明大サッカー部の栗田大輔監督は、ライセンス制度の良さを次のように考えている。栗田監督は2019年に大学の主要大会で史上初の5冠にチームを導くなど、2015年に指揮官となってからこれまでに10以上のタイトルを獲得。ドイツのクラブでプレーする室屋成選手ら60人以上をプロへ送り出している。
「ライセンス制度の良さは、サッカーや指導法について勉強する場があること。そして、ライセンスを持った指導者がいると、周りも刺激になり自分も勉強しようというマインドになるのは大きいと思います」
取得にはサッカーの知識だけでなく、暴力を根絶する指導論や、医学、栄養、社会学といった幅広い内容を学ぶ必要がある。さらに指導講習会などを定期的に受けなければ、ライセンスは剥奪される。

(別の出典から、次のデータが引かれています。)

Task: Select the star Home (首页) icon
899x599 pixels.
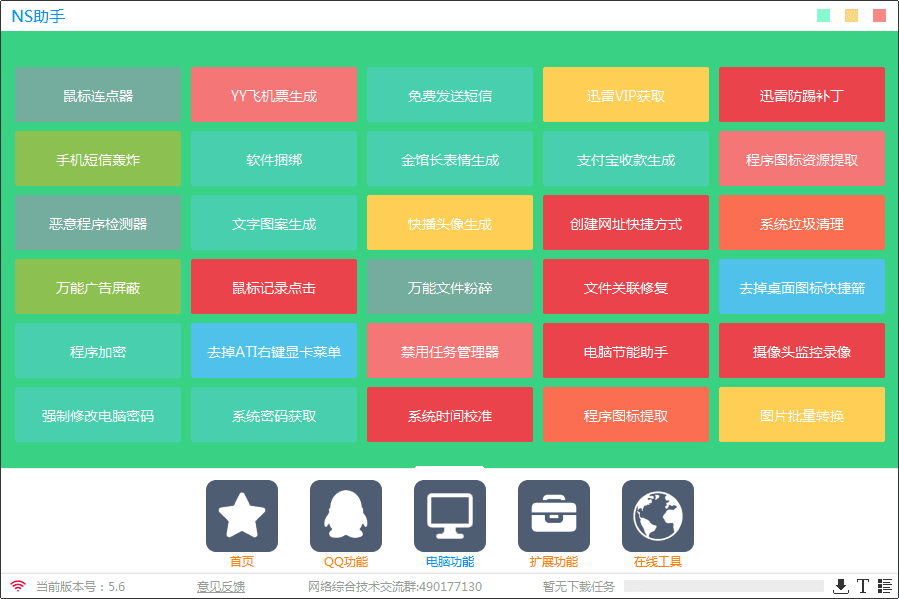Action: pyautogui.click(x=241, y=516)
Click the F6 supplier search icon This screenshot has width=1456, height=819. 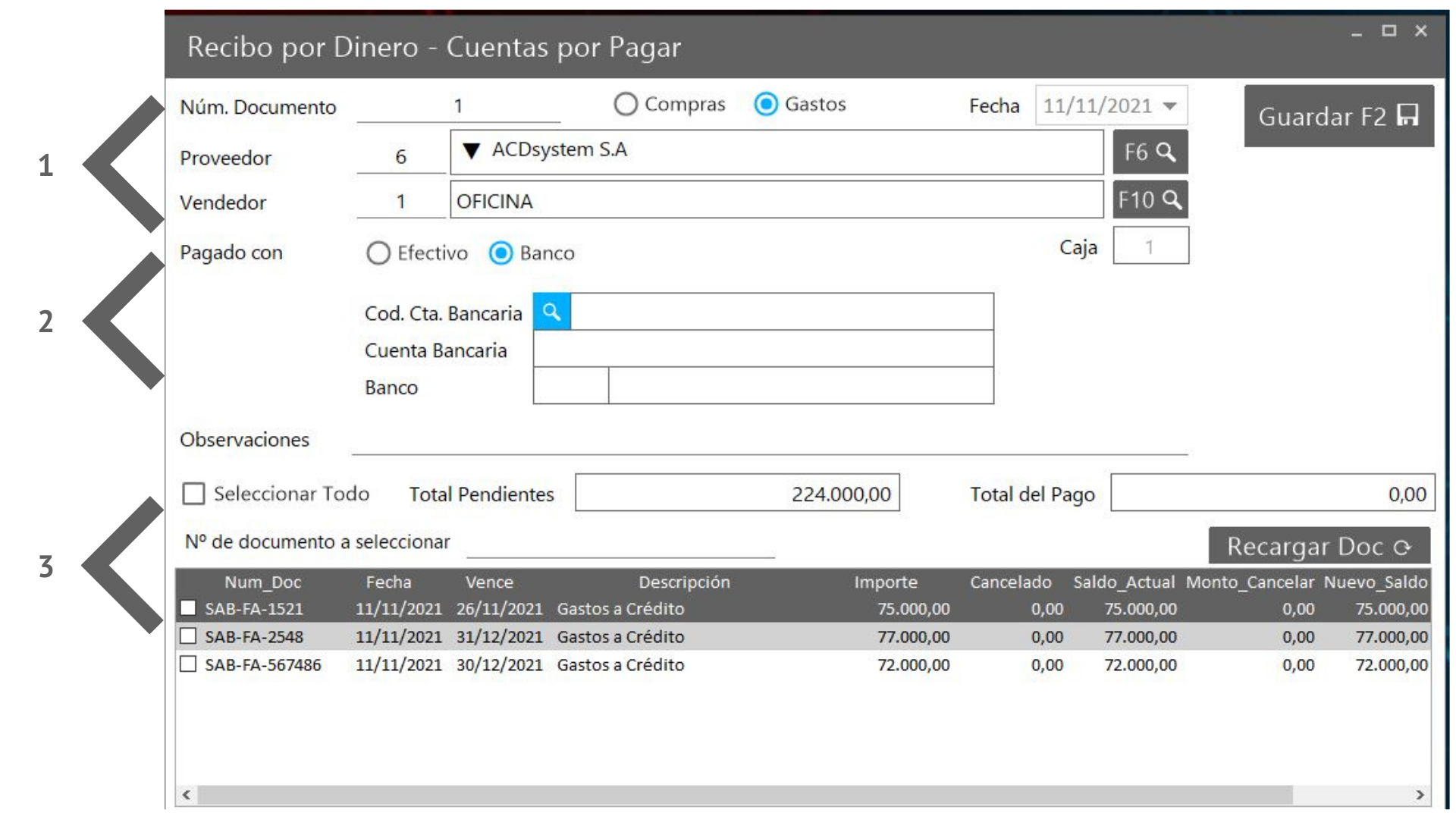tap(1150, 152)
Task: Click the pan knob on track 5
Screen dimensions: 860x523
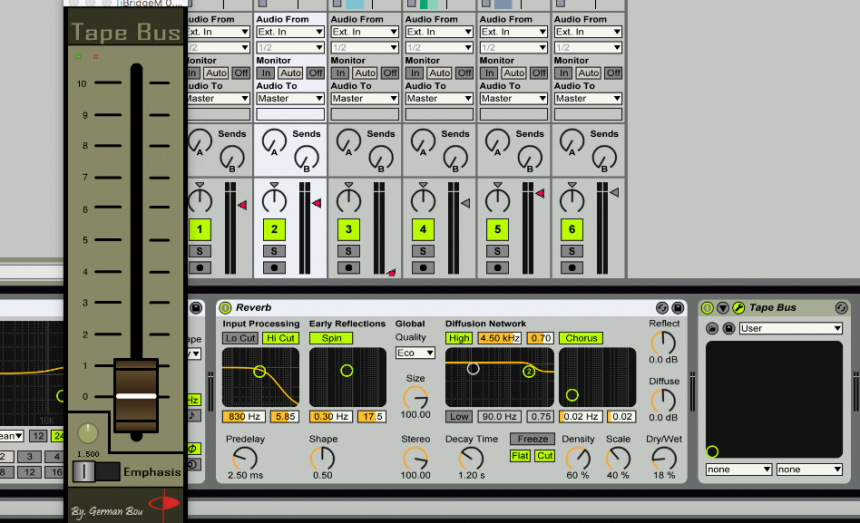Action: (x=497, y=200)
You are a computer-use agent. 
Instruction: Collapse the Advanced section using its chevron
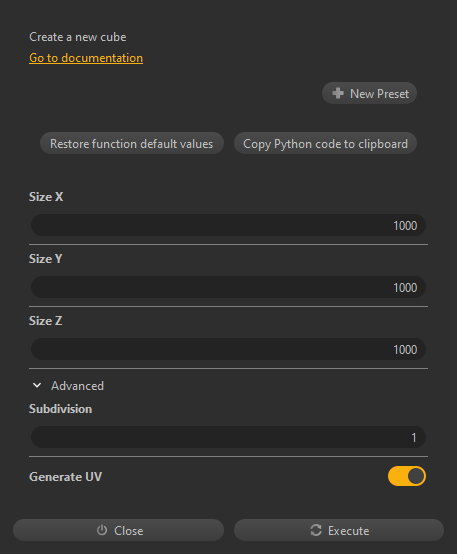pos(37,385)
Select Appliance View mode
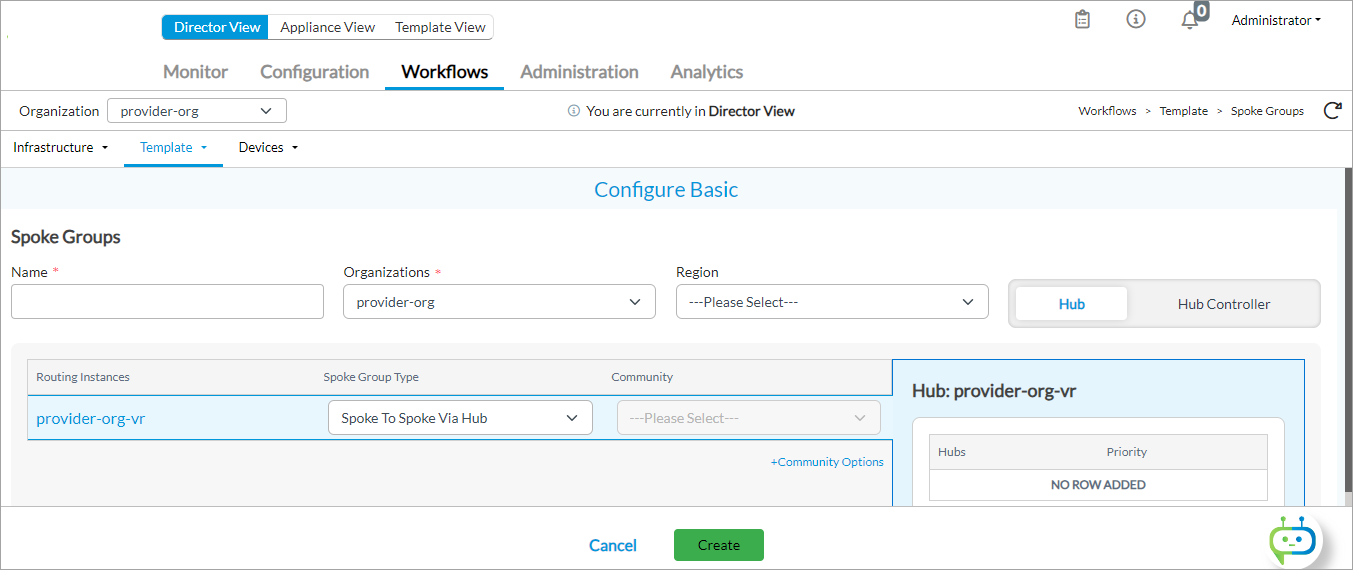The image size is (1353, 570). (327, 27)

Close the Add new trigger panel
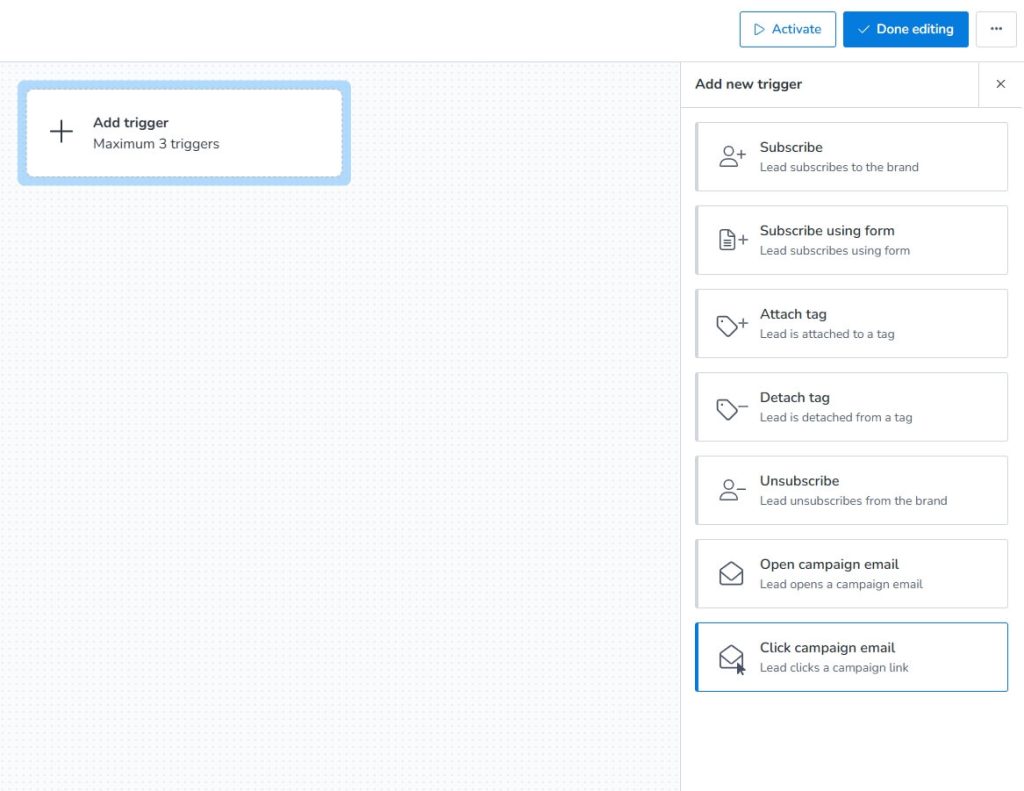coord(1000,84)
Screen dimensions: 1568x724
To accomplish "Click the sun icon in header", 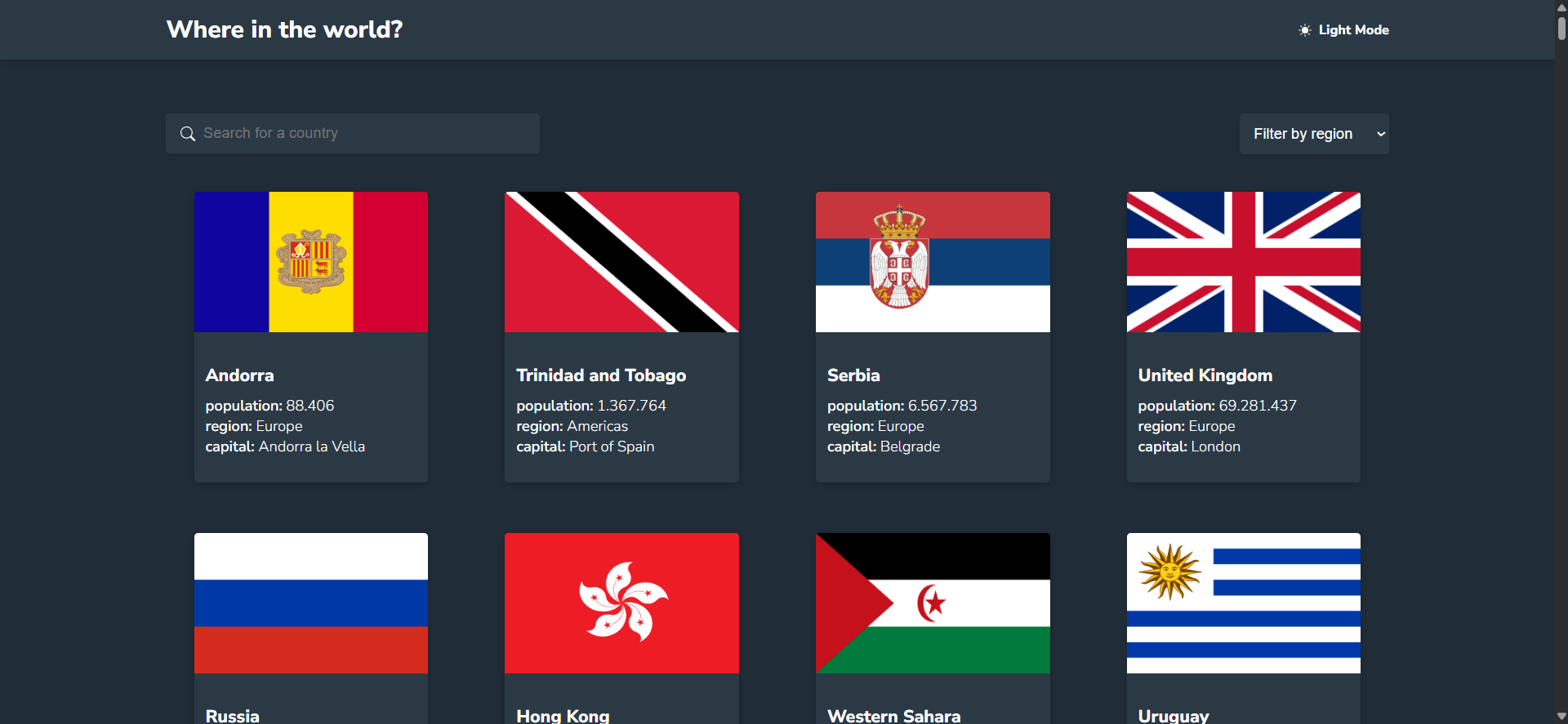I will (1304, 30).
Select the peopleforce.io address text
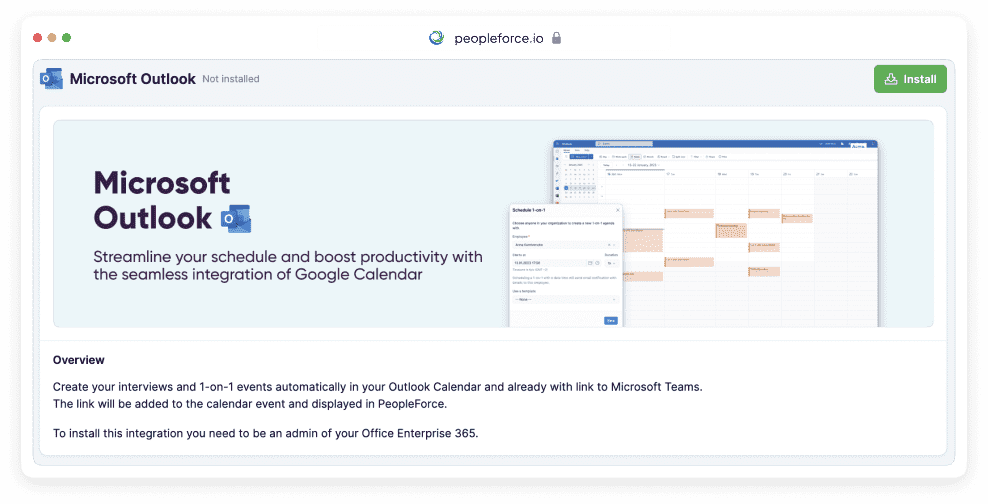 pyautogui.click(x=498, y=38)
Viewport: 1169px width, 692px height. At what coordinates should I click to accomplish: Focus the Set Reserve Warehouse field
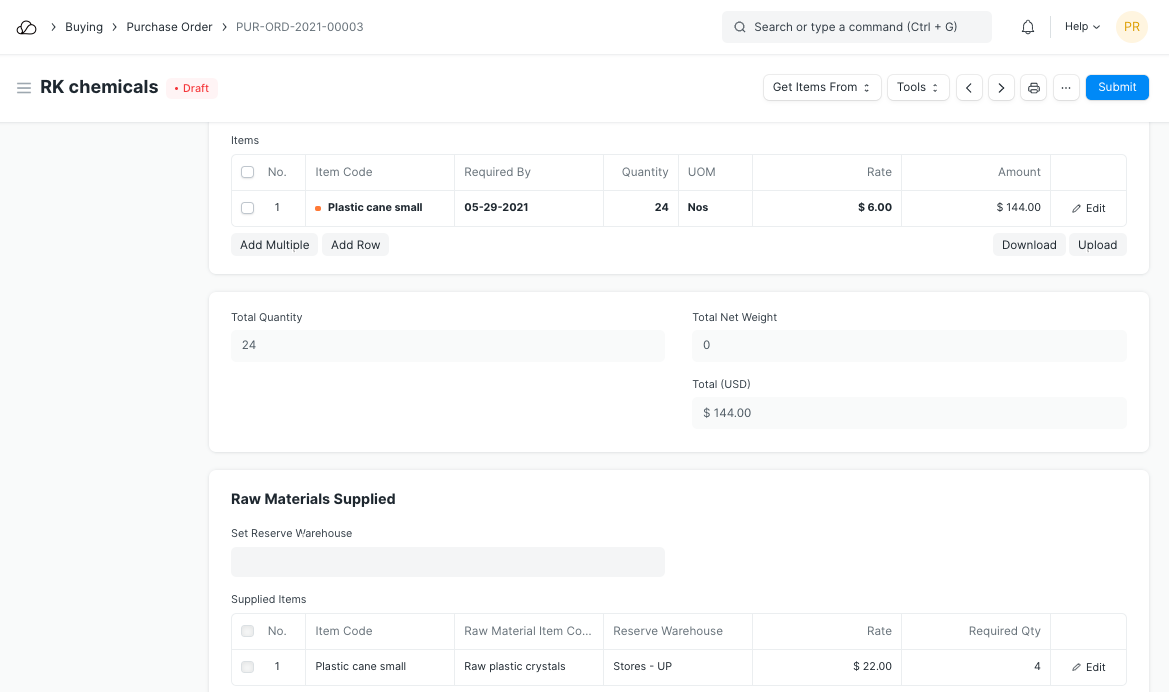click(448, 562)
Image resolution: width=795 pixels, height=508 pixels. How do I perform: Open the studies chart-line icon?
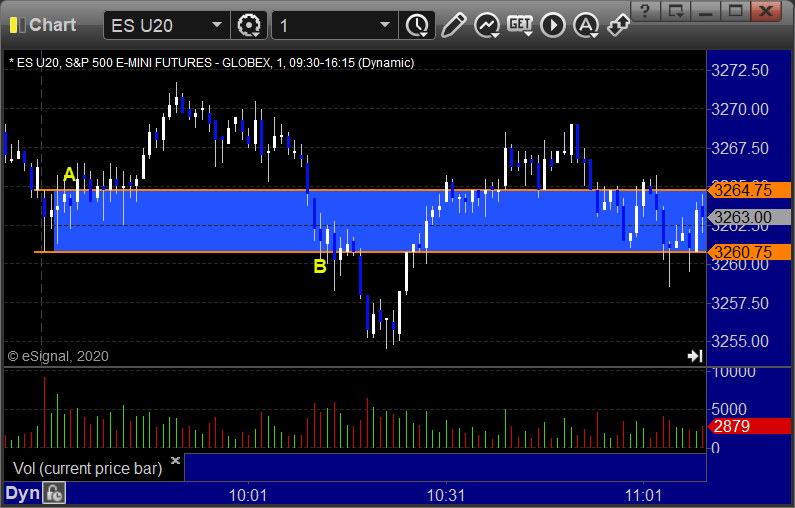pyautogui.click(x=487, y=25)
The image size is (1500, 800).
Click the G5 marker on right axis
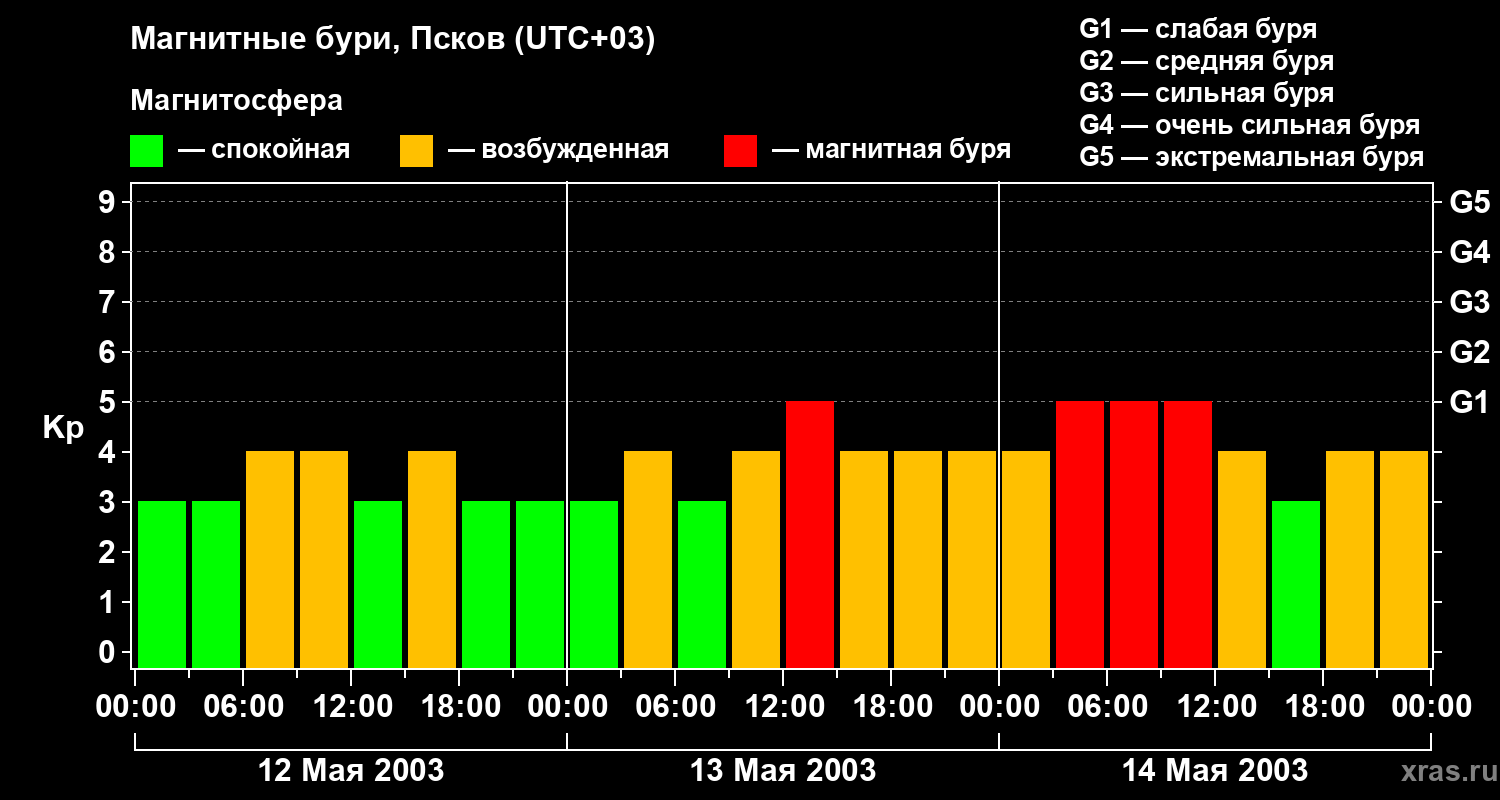click(1469, 202)
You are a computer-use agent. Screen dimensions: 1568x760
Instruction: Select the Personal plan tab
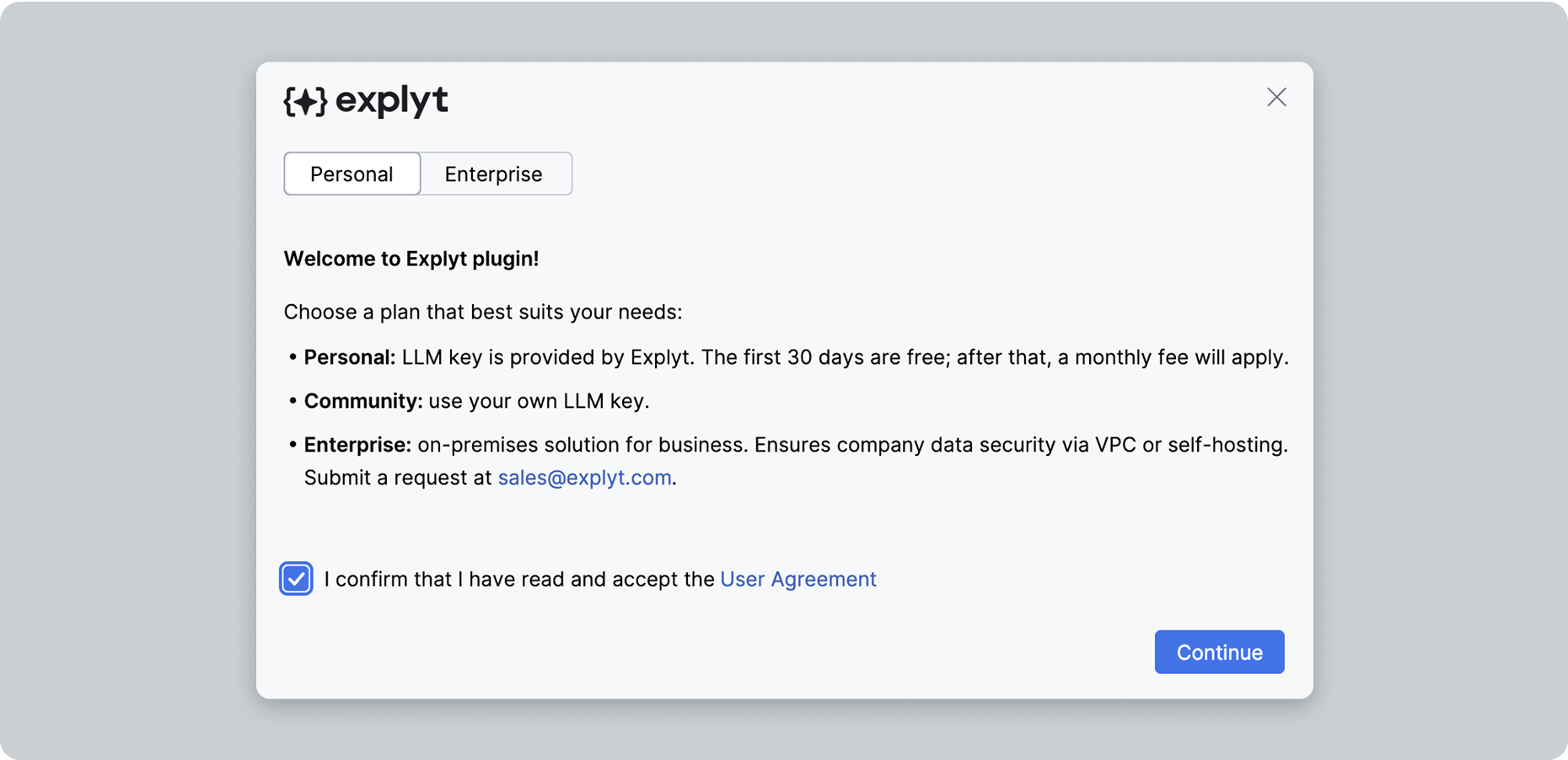tap(352, 174)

サッカー界ではライセンスを持つ指導者が、自身の経験と勉強で身に付けた知識を組み合わせて選手を育成している。型にはまった指導者ばかりになると誤解されがちだが、栗田監督は「基本を身に付けた上で、それぞれの指導者の考え方や戦術が表れ、上のカテゴリーにいくほど独自性が求められます。指導者を育成する仕組みが構築されているので、根拠のない自分勝手な知識や判断で子どもたちを教えることは減っていると思います」と語る。
少年野球でも動き出した指導者の資格制度。子どもたちの未来に影響する大切な改革となる。